Third, the long-term relationship deepens. Clients remember the broker who helped them get a sharper rate from their existing lender. Many of those clients refinance through the same broker 18 months later, or refer family.

The shift in mindset is from ‘every roll-off is a refinance’ to ‘every roll-off is a decision moment the broker controls’.

The Technology Layer

The 90/60/30 model is operationally heavy without supporting tooling. Three software capabilities are worth ensuring in the broker tech stack:

  • Fixed-rate expiry alerting. Most modern broker CRMs surface this, but many brokers haven’t activated the workflow. The single highest-ROI configuration change a brokerage can make this month is to verify this is firing 90 days out.
  • Lender-side rate sheets in one place. The 60-day comparison gets done much faster if the broker isn’t logging into seven lender portals. Aggregator dashboards have improved here — verify the dashboard is being used.
  • Automated client notice templates. The 90-day touchpoint is the touchpoint most likely to be skipped under time pressure. Templated, personalised email + SMS sequences make the difference between consistent execution and intent.

None of this requires new tooling for most brokerages. It requires using the existing tooling deliberately.

BID Hygiene for Roll-Off Files

Fixed-rate roll-off files have specific BID exposures because the recommendation environment is contested by the lender. Three documentation practices to standardise:

Record the timing of the broker’s first outreach versus any lender retention contact the client mentions. If the client says ‘my bank called me last week with a rate’, that’s relevant context for the file. It shows the broker engaged in a competitive environment, not in a vacuum.

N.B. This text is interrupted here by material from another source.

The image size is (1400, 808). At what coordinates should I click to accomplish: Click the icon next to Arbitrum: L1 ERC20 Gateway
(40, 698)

Show the broker’s comparison even when the recommendation is to stay with the existing lender. The strongest ‘stay’ files include the same comparison breadth as a refinance recommendation — typically three to four alternatives — with the reasoning documented.

Capture the client’s stated preferences and decision rationale separately from the broker’s recommendation. This is BID 101, but it gets compressed under cliff-period workloads. Don’t let it slip.

What to Watch Through Q3

Two structural variables will shape the back half of 2026. The first is whether the cash rate moves further (some major banks are pricing additional hikes through August). A further rise tightens the refinance economics meaningfully — and changes the retention pitch dynamics. The second is whether the major lenders open a fresh cashback campaign for fixed-rate roll-offs specifically. Several have done this in past cycles. If it happens, the competitive environment for refinance share intensifies again.

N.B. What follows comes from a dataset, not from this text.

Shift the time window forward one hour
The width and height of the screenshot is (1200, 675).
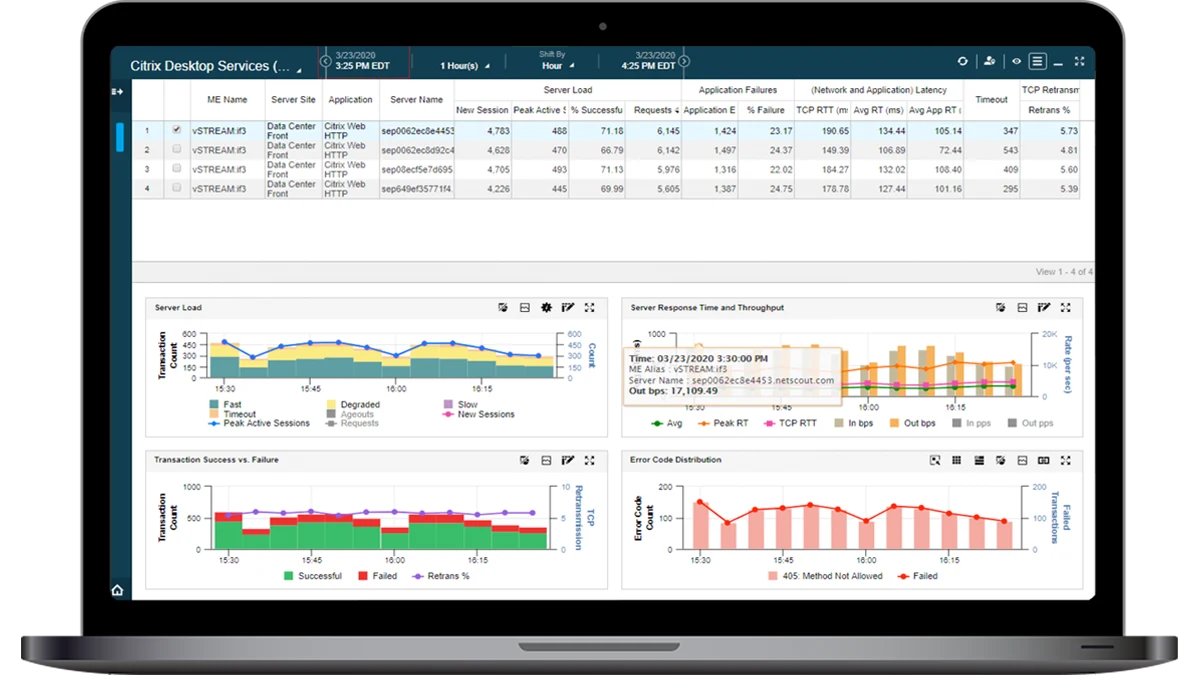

Either way, the brokers running a disciplined 90/60/30 pipeline through this quarter will be the ones positioned to act on the variables when they land. The brokers running reactive pipelines will, again, lose the contest.

The Bottom Line

The fixed-rate cliff is not a one-time event — it is a permanent feature of the broker workflow now that fixed-rate borrowing volume has structurally normalised. The brokers who build their pipeline mechanics around it once, and run them every quarter, will systematically out-convert the brokers who treat each cliff as a fresh problem. The work is mostly administrative discipline. The reward is trail book protection and refinance share simultaneously.